The very meaninglessness of life forces man to create his own meaning.

Personal Philosophy:

And new philosophy calls all in doubt, the element of fire is quite put out; the sun is lost, and the earth, and no man's wit can well direct him where to look for it.

One Amazing Thing I've Seen or Done:

It is amazing how complete is the delusion that beauty is goodness.

Murat, 33
Istanbul, Turkey

I sent out all my requests two months before I was due to fly out and sat back and waited for couch invitations. With a week to go before departure, I had all my couches ‘booked' with a suitably eclectic mix of people, including folk of different ages and sex; singles, families and couples; and occupations, from an architect and a nurse, to a university student and even someone who was unemployed.

My Grand Couch Surfing Tour of the Globe would be a series of snapshots of everyday life all over the world right now, when technology is bringing us closer together but the politics of fear may be driving us further apart.
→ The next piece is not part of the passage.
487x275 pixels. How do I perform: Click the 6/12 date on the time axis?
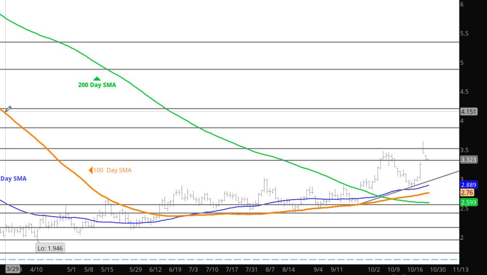(156, 269)
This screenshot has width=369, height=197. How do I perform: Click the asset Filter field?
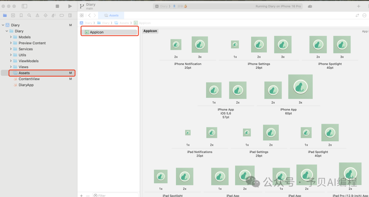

Can a Muslim in Istanbul and a Catholic in Rio de Janeiro watch the same TV shows? Does someone from Nairobi enjoy the same music as someone from Santiago? Who drinks more— the Belgians or the Canadians?

In an age of cheap airfares and porous borders, where almost every corner of the globe, from Azerbaijan to Zambia, is open for tourism, going into someone else's home is possibly the last authentic travelling experience. And for the growing legion of couch-surfing members, the only way to experience it is by sleeping around.